### Goal 1
Transcribe the thread on pin brushes below from "Does anyone have" to "tons of moolah!".
--- Start of Passage given ---
# Pin Brushes



## EstrellaVila (Nov 30, 2007)

Hi guys, 

So I recently switched my pin brush to a 27mm CC brush with the gold pins and I do like it so far. 

My question is the previous brush I was using seemed to scratch the dogs and create some boo boo's on them. Is that because I was brushing too hard or because the tip test they talk about on the Chris Christensen website? I know a lot of people use the brand I switched from so I am wondering if it was an operator malfunction. :brick:

Does anyone have a preferred brush brand? I would like one that is sturdy and wont hurt the skin/coat and am kind of tired of spending tons of moolah!


----------



## Havtahava (Aug 20, 2006)

I had one brush that scratched and I am pretty sure it was due to the tips of the pins not being rounded. My dogs never complained about it, but I rubbed the brush on my forearm once and was surprised how sharp it felt. My CC brushes don't scratch my skin.

Have you tried brushing your forearm with your two brushes? I think you'll see it is the brush, not your method.


----------



## EstrellaVila (Nov 30, 2007)

Thanks, good to know it wasnt my fault. Its just weird that it only happened to me out of the people I know that use the brush brand. 

Does the pin length make a difference in the brushes for a full/longer coat? I feel like the longer the pin length the more wobbly the pins get and even bent/moved around in the brush pad.


----------



## Me&2Girls (May 11, 2007)

I like the 27 mm pin size but I've seen them recommend the 35 mm but I think they are too long.


----------



## Havtahava (Aug 20, 2006)

EstrellaVila said:


> Does the pin length make a difference in the brushes for a full/longer coat? I feel like the longer the pin length the more wobbly the pins get and even bent/moved around in the brush pad.


I have no idea which breed would utilize the 35mm, but like you and Lisa have already stated above, I prefer the 27mm.
--- End of Passage given ---
--- Start of Entries supplied ---
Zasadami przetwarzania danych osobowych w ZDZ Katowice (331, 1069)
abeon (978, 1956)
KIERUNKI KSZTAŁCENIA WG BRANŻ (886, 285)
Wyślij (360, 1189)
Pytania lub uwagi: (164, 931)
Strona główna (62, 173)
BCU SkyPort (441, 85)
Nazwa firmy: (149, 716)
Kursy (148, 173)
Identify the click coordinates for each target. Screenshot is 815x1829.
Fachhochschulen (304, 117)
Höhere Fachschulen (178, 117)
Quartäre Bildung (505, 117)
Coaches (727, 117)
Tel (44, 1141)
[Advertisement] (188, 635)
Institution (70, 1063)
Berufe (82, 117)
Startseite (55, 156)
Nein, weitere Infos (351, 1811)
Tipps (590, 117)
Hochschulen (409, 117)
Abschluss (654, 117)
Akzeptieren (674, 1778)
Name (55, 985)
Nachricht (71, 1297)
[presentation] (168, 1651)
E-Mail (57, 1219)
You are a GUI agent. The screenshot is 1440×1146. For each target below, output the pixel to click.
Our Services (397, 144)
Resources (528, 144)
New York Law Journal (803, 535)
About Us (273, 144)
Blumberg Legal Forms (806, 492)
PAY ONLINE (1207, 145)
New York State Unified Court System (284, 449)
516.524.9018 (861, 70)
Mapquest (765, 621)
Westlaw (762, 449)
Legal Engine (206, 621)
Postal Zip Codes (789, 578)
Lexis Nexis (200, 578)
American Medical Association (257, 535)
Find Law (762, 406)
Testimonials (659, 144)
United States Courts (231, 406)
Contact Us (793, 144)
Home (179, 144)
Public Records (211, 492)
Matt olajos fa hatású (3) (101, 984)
--- End of Entries supplied ---
### Goal 2
How many lines of the rows above contain the string "target", with case counting? Give only the number.

### Complete answer 1
Does anyone have a preferred brush brand? I would like one that is sturdy and wont hurt the skin/coat and am kind of tired of spending tons of moolah!

### Complete answer 2
2